The council did not discuss how that work would be funded.
“We probably won’t get to that stage until we know what the cost will be,” Perry said.
The council did discuss a larger issue triggered by the skate park discussion — whether the city should re-establish a committee to oversee its recreation facilities and needs.
“It’s been through two mayors now talking about having a recreation committee restored,” Perry said. “What we do with the skate park could be a specific subcommittee of that committee.”
Austin said he would be happy to serve on a “committee that is in charge of those assets as a whole,” and pointed to the skate park’s deferred maintenance as a possible symptom of a larger problem.
“All of those assets (near the skate park) come under this umbrella,” Austin said. “Assets that are not looked after tend to deteriorate.”
In asking Austin to “take the lead” on the skate park Perry said that facility should not wait until the council agreed to form a new committee, but said the council should study soon whether to create a new recreation committee.
On May 22 the council also:
• Extended the city’s service agreement with the Vergennes Area Rescue Squad for six months at the current $6.50 per capita charge. This coming January, aldermen expect to sign a new annual agreement with VARS at $8 per capita. Perry said on Wednesday that Vergennes, unlike the other communities VARS serves, had a July-to-June contract with the rescue service, and the sixth-month extension and new contract will align the city with the other towns on a January-to-December basis.

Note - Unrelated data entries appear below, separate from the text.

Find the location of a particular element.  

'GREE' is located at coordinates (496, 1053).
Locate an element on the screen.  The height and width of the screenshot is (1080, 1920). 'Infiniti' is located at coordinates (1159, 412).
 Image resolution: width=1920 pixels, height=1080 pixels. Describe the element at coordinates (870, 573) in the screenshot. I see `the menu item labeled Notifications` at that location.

The higher fee is largely necessary, VARS officials told the council, because they have fewer volunteers and thus a larger payroll.
“That’s the biggest driver,” Perry said.
• Heard from Hawley that Environmental Court had for a second time backed the Vergennes Development Review Board in an appeal by Mahaiwe LLC related to a fencing condition the DRB imposed for a residential development on Grist Mill Island. However, Hawley said, Mahaiwe principal David Shlansky has not ruled out a third appeal, this time to the Vermont Supreme Court. So far, Hawley said, Vergennes has spent almost $14,000 defending the work of the DRB, which Hawley praised.